Stocks are lower this afternoon, extending this morning's retreat from record levels, as investors continue to weigh equity valuations, stimulus anticipation, and the aftermath of last week's pro-Trump attack in Washington, D.C. The Dow Jones Industrial Average (DJI) is roughly 75 points lower at midday. Meanwhile, the S&P 500 Index (SPX) and tech-heavy Nasdaq Composite (IXIC) are swimming in red ink, as well. Elsewhere, investors are carefully watching Congress after House Speaker Nancy Pelosi said Democrats would move toward impeaching President Donald Trump again if Vice President Mike Pence fails to invoke the 25th Amendment.

One stock seeing notable options activity today is Twitter Inc (NYSE: TWTR), last seen down 6.6% to trade at $48.12, despite earning a price-target hike from Jefferies to $52 from $46. The social media giant lost nearly $5 billion in market value after permanently suspending President Donald Trump's account following last week's attack on the U.S. Capitol, spurring concerns among investors over the regulation of social networks. So far today, 185,000 calls and 183,000 puts have crossed the tape, which is six times the intraday average. Most popular is the January 2021 50-strike call, followed by the 45-strike put in the same monthly series, with positions being opened at the latter. The security just hit a Dec. 16 six-year high of $56.11 but is now testing support at the 100-day moving average. Year-over-year, TWTR is still up 46.5%.
Near the top of the New York Stock Exchange (NYSE) today is Boot Barn Holdings Inc (NYSE: BOOT), last seen up 12.1% at $54.50, after earlier hitting an all-time high of $55.64. The major bull gap came after the apparel retailer reported better-than-expected preliminary third-quarter earnings and a 6% guidance update. As a result, the security earned an upgrade from J.P. Morgan Securities to "overweight" from "neutral," and no fewer than four other analysts lifted their price targets.

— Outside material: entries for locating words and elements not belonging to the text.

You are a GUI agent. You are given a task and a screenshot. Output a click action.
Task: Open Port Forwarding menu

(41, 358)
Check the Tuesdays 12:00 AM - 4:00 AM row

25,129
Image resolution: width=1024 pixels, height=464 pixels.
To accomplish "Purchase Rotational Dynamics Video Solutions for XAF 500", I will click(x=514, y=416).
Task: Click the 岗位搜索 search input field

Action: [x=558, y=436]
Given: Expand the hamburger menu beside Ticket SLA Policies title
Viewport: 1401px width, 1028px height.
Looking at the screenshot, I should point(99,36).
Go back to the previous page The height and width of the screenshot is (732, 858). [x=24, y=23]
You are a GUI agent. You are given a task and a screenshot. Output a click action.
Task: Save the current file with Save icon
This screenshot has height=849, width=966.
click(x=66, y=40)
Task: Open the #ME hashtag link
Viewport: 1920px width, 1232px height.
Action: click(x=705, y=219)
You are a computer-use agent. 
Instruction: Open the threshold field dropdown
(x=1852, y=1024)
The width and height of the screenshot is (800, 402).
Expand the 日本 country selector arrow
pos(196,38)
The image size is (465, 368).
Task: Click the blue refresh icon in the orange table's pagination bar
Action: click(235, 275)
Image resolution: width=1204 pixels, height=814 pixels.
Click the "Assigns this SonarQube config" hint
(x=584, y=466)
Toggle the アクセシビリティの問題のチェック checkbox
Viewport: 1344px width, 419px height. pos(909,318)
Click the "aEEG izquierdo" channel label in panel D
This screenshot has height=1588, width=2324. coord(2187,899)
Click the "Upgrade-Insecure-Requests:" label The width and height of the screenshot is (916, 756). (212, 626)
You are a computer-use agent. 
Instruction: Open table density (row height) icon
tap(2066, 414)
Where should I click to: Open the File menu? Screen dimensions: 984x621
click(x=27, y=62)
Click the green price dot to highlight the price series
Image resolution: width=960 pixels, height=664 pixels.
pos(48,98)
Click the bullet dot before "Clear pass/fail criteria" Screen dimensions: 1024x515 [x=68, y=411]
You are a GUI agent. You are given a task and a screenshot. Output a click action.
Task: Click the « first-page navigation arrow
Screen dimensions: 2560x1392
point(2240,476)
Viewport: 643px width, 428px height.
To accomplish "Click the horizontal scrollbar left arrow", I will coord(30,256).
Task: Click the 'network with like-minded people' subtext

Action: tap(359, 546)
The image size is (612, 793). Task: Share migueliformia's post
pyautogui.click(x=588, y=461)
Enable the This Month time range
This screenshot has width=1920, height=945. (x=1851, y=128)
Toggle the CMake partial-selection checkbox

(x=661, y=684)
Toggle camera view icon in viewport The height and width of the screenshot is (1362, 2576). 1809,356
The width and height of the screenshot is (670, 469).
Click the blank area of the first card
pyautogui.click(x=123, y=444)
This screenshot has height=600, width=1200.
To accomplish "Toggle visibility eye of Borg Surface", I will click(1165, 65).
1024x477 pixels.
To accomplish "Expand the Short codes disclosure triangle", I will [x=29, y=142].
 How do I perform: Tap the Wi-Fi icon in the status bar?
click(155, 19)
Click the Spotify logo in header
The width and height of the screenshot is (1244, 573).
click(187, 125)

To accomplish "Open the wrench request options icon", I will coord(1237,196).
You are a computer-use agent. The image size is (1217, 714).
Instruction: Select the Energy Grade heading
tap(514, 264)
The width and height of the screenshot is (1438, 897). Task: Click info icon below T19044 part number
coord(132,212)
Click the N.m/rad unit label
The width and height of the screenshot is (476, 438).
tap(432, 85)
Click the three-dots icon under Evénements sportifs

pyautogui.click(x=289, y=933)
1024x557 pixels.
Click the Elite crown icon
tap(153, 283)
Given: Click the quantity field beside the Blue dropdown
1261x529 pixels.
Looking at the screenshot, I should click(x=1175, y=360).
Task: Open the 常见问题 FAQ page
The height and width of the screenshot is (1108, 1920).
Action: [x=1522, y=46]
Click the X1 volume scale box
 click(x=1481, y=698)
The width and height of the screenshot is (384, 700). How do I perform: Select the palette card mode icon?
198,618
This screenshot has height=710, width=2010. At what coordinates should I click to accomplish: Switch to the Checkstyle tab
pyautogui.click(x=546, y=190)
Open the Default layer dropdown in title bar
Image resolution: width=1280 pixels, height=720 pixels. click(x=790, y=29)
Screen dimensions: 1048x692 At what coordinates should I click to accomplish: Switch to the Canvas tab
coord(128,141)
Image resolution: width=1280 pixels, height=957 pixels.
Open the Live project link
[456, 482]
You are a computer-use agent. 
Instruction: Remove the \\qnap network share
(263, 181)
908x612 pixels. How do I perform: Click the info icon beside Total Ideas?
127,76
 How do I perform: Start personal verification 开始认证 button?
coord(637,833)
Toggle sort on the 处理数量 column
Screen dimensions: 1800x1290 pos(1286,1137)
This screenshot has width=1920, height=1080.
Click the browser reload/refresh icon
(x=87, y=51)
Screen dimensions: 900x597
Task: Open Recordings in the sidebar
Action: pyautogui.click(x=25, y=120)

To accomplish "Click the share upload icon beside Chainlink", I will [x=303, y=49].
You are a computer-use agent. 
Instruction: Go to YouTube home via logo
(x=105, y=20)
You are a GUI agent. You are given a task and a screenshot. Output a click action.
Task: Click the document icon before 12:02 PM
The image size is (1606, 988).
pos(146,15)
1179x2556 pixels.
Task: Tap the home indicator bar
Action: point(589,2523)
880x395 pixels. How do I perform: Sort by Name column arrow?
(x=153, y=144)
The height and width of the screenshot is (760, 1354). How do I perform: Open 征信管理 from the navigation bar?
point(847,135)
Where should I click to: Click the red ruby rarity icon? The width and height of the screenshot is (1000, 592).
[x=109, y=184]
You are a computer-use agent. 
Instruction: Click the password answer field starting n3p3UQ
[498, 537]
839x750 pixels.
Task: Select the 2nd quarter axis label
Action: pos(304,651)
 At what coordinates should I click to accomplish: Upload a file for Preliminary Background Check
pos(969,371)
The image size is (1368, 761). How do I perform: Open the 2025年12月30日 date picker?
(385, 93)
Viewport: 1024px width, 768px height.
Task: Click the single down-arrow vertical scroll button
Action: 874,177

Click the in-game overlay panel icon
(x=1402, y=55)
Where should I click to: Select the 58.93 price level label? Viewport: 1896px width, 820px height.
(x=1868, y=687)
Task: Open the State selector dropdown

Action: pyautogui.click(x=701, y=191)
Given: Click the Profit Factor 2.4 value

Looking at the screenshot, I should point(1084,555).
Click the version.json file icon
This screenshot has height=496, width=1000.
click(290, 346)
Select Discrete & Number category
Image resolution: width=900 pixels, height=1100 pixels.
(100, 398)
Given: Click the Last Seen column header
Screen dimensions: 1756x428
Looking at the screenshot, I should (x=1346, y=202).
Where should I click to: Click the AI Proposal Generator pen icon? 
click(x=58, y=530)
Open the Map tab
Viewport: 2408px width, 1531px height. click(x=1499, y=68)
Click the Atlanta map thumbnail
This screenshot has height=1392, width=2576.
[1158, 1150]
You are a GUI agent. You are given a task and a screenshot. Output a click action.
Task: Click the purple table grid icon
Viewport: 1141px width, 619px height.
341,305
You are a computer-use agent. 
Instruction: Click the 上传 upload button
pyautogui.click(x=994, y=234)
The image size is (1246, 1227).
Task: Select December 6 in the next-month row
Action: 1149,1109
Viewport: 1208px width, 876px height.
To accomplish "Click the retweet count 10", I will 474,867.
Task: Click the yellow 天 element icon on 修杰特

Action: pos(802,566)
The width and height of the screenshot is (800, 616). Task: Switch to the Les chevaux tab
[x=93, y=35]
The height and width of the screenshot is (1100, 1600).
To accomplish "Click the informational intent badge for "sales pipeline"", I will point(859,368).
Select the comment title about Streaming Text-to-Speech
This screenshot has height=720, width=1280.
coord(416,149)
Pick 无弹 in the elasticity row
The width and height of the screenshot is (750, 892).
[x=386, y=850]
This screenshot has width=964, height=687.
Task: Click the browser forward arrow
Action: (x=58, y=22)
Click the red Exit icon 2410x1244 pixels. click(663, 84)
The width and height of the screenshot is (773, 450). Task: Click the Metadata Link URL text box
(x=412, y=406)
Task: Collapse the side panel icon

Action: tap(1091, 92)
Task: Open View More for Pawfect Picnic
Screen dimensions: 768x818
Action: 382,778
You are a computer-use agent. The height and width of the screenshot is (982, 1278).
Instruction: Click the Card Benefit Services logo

Boot Barn stock has been getting support from the 40-day moving average since August and sports a 254.3% nine-month lead.

Near the bottom of the NYSE today is InVitae Corp (NYSE: NVTA), last seen down 10.1% to trade at $45.99. While the firm posted a preliminary fourth-quarter revenue growth of over $278 million, its 2021 guidance missed Wall Street's estimates, likely due to COVID-19 impacts and assumptions surrounding the ArcherDx acquisition. The equity has been cooling off from a Dec. 14 all-time-high of $61.59, and this past month has been quite choppy, though the 120-day moving average has contained most of this volatile price action. Year-over-year, however, NVTA remains up 175.2%.